At Toronto's last Planning and Housing Committee meeting, Chair of the Committee and long-time Councillor for Parkdale-High Park, Gord Perks, followed deputations with an impromptu speech highlighting the achievements of the Committee over the last year or so in making a renewed commitment to publicly-owned land being used for affordable social housing.

The speech honed in on how the advances were achieved despite a housing development market hinged on investor funded growth, which, as Perks lamented, has led to "a glut of little shoebox units right on the top floors of condominiums that were never intended to house anybody but were intended as a commodity" — a truth Torontonians know all too well.


Perks argued that it is this mechanism of Toronto's development industry that has limited the creation of the type of housing the City needs. He also used the opportunity to dismiss arguments that zoning by-laws, fees and fines, and a"robust" public consultation process are barriers to housing, calling the claims "utterly, utterly false."

- **DATA EXCERPTS**
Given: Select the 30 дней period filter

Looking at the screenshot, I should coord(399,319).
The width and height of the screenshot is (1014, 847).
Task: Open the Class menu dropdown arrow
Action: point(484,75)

- **THE TASK**
Please retype the text about Gord Perks' speech to Toronto's Planning and Housing Committee in full, word for word. The records are from a separate source and are unrelated to the text.

- **REPLY**
At Toronto's last Planning and Housing Committee meeting, Chair of the Committee and long-time Councillor for Parkdale-High Park, Gord Perks, followed deputations with an impromptu speech highlighting the achievements of the Committee over the last year or so in making a renewed commitment to publicly-owned land being used for affordable social housing.

The speech honed in on how the advances were achieved despite a housing development market hinged on investor funded growth, which, as Perks lamented, has led to "a glut of little shoebox units right on the top floors of condominiums that were never intended to house anybody but were intended as a commodity" — a truth Torontonians know all too well.


Perks argued that it is this mechanism of Toronto's development industry that has limited the creation of the type of housing the City needs. He also used the opportunity to dismiss arguments that zoning by-laws, fees and fines, and a"robust" public consultation process are barriers to housing, calling the claims "utterly, utterly false."